- Tasks and exercises
(1) From the passage on the sealed electrical interface, copy the stretch from "The sealing gasket is" through "and a rivet." word for word.
(2) Answer these from the passage on the sealed electrical interface:
(a) Which kinds of fixed connector does it name?
(b) Besides wires, what may provide the electrical connection between the connection port and the electronic device?
(c) When there are several openings, what seals each one?
(3) Carry on the passage about the sealed electrical interface, picking up right after its last sentence.

━━━ Passage to read

The sealing gasket is advantageously attached to the circuit board. One or more fixed connectors for attaching the circuit board and the sealing gasket may also be provided, and the fixed connectors may advantageously attach the circuit board and the sealing gasket to the tank. In a preferred embodiment, each of the fixed connectors is attached to the circuit board and the sealing gasket through respective apertures in the circuit board and the sealing gasket. The fixed connector may include one or more of a screw, a bolt, and a rivet.

A connector may also be provided that interfaces with the (first) connection port of the electrical interface. The connector may provide an electrical connection between the connection port and the electronic device. The electrical connection between the connection port and the electronic device is optionally provided by one or more wires. Additionally or alternatively, the electrical connection between the connection port and the electronic device is provided by an internal (connection) circuit board. A connector may be mounted on the internal circuit board. An internal connection port may then also be mounted on the internal circuit board, the internal connection port configured to mate with a corresponding device connection port coupled to (or mounted on) the electronic device. The internal connection port may be of the same type as the second connection port discussed above (but typically has the opposite "configuration").

In a preferred embodiment, a plurality of electrical interfaces are used for providing a plurality of electrical connections to corresponding connector ports on electronic components within the enclosure. For example, the box may include a plurality of openings, each opening allowing one or more electrical connections to be made between the electronic device and a component external to the sealable volume. The electronic system may then further include a plurality of electrical interfaces, each of which is as described herein. The connection port of each electrical interface is advantageously disposed within the sealable volume through a respective one of the plurality of openings, and each of the plurality of openings is sealed by a sealing gasket of a respective one of the plurality of electrical interfaces. Advantageously, the type of connection port of the first electrical interface is different from the type of connection port of the second electrical interface (e.g. such that a series of different types of connection ports are provided).

━━━━━━
━━━ Supplied data

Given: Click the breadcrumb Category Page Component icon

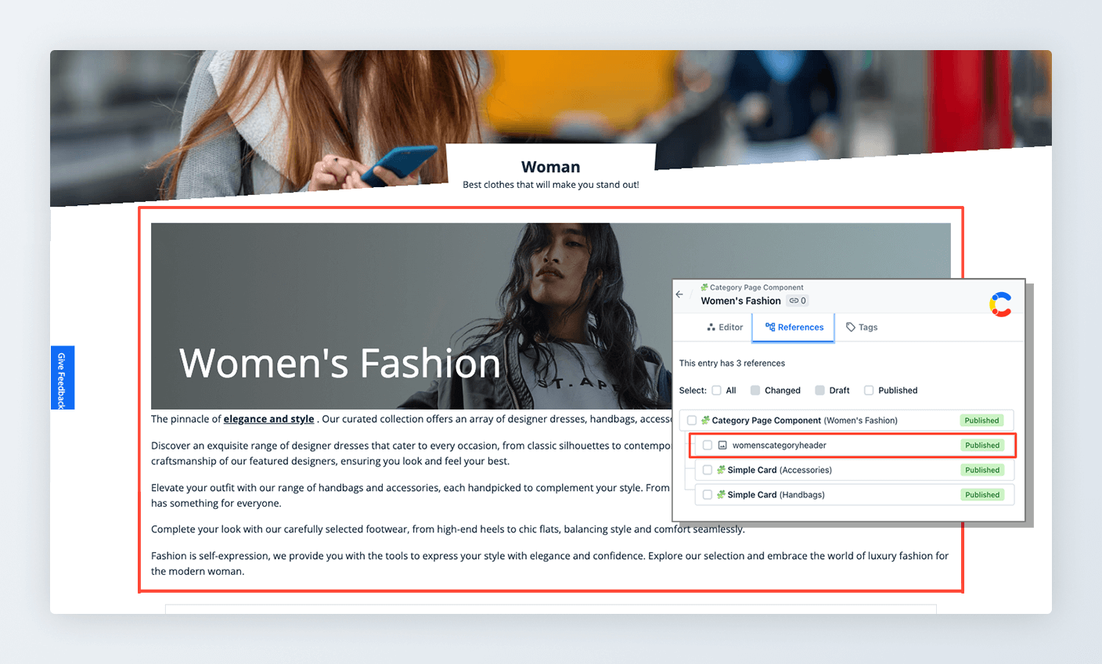Looking at the screenshot, I should [704, 287].
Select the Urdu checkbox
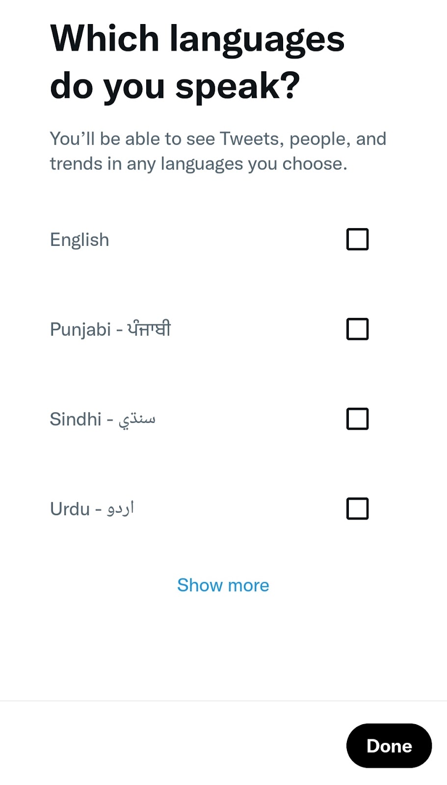 pyautogui.click(x=357, y=509)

━━━━━━

- Responses for each task
(1)
The sealing gasket is advantageously attached to the circuit board. One or more fixed connectors for attaching the circuit board and the sealing gasket may also be provided, and the fixed connectors may advantageously attach the circuit board and the sealing gasket to the tank. In a preferred embodiment, each of the fixed connectors is attached to the circuit board and the sealing gasket through respective apertures in the circuit board and the sealing gasket. The fixed connector may include one or more of a screw, a bolt, and a rivet.

(2)
(a) A screw, a bolt, and a rivet.
(b) An internal (connection) circuit board.
(c) A sealing gasket of a respective one of the plurality of electrical interfaces.

(3)
A method for providing at least one electrically connected electrical interface to an electronic device immersed in a fluid within a sealed tank may additionally be considered. The method may include steps for setting up, installing or securing any of the electrical and/or electronic system embodiments described herein. For example, the method may include: providing a circuit board having a plurality of surfaces on which electrical connections are provided, a connection port mounted on a first surface of the circuit board for coupling with a corresponding connector electrically connected to an electronic device, one or more first electrical conductors provided on the first surface of the plurality of surfaces, the one or more first electrical conductors being connected to the connection port such that the one or more first electrical conductors are connected to the electronic device when the connector is coupled with the connection port, wherein one or more second electrical conductors are provided on respective ones of the plurality of surfaces other than the first surface, each of the one or more first electrical conductors being coupled to a respective one of the one or more second electrical conductors through a respective via, each via comprising a respective hole in the electronic circuit board; and mounting a sealing gasket between the circuit board and the casing of the box, such that a connection port is provided on the same side of the sealing gasket as the box, and such that a respective hole of each via is provided on the opposite side of the sealing gasket to the box, and the respective hole of each via is covered by the sealing gasket. The method optionally further comprises coupling the connection port with a corresponding connector electrically connected to the electronic device. Preferably, the method further comprises securing the circuit board and the sealing gasket to the case. Other optional and/or advantageous implementation steps corresponding to the features described herein may also be considered.

Other embodiments of differently configured interface circuit boards will now be described with reference to the accompanying drawings. Initially, an example with a small footprint will be discussed. Referring next to fig. 3A, an isometric view of the first interface circuit board of fig. 1A is depicted. In this case, the circuit board 20 has a first type of wet side connection port 23. The dry side connection port 24 is a USB quad small form-factor pluggable (QSFP) type. Also shown are securing holes 25 and vias 26. Referring to fig. 3B and 3C, a top view and a side view of the embodiment of fig. 3A are shown, respectively.

Referring to fig. 4A, an isometric view of the second interface circuit board of fig. 1A is depicted. Here, the circuit board 30 has a second type of wet side connection port 33. The dry side connection port 34 is a dual USB receptacle. Also shown are securing holes 35 and vias 36. Referring to fig. 4B and 4C, a top view and a side view of the embodiment of fig. 4A are shown, respectively.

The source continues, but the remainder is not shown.